Prompt –
Range to output from the entries below: the line containing "45 (90, 1918)" through the line containing "Photo of the Week (73, 74)". Set it down exactly, ends included, nothing else.

:: Listed records ::

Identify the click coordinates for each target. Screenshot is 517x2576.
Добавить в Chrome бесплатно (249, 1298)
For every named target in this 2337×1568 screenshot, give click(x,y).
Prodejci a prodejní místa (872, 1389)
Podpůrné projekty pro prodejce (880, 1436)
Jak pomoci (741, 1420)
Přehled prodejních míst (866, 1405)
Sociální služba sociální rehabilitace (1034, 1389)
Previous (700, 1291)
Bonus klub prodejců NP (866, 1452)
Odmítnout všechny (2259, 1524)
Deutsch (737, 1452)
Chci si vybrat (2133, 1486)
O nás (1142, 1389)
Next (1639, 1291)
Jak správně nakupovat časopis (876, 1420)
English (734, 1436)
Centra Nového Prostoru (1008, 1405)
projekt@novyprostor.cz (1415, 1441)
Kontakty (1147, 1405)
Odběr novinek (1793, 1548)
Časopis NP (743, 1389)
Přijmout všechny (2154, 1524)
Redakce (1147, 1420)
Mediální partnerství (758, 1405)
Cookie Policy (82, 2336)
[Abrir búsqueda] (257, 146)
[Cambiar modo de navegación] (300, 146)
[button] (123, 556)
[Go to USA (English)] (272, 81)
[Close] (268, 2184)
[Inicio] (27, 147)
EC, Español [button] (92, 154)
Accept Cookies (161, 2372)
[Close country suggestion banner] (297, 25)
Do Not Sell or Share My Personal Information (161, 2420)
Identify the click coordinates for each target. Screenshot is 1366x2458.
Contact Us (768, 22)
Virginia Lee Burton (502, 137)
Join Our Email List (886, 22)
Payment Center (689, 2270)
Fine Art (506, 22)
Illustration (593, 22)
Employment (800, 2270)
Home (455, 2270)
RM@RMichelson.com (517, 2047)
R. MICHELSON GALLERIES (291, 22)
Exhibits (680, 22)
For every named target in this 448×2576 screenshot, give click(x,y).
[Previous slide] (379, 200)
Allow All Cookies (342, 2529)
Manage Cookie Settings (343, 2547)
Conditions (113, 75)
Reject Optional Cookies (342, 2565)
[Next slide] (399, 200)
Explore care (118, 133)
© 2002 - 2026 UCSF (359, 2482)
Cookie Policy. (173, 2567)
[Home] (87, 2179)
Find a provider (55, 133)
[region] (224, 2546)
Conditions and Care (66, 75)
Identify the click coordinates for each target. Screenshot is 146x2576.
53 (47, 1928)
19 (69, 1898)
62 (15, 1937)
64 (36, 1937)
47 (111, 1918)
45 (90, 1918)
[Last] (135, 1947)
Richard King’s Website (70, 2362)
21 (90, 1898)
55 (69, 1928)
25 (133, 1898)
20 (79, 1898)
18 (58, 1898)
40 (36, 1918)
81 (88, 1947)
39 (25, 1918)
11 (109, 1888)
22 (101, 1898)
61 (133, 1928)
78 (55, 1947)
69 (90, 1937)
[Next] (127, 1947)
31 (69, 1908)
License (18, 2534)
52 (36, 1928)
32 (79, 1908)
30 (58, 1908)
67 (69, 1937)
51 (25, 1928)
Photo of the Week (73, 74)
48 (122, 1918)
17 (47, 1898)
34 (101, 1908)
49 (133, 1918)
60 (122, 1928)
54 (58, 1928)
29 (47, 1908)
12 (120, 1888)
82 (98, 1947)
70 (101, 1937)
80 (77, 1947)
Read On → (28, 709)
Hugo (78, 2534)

:::

Reply to the exercise –
45 (90, 1918)
[Last] (135, 1947)
Richard King’s Website (70, 2362)
21 (90, 1898)
55 (69, 1928)
25 (133, 1898)
20 (79, 1898)
18 (58, 1898)
40 (36, 1918)
81 (88, 1947)
39 (25, 1918)
11 (109, 1888)
22 (101, 1898)
61 (133, 1928)
78 (55, 1947)
69 (90, 1937)
[Next] (127, 1947)
31 (69, 1908)
License (18, 2534)
52 (36, 1928)
32 (79, 1908)
30 (58, 1908)
67 (69, 1937)
51 (25, 1928)
Photo of the Week (73, 74)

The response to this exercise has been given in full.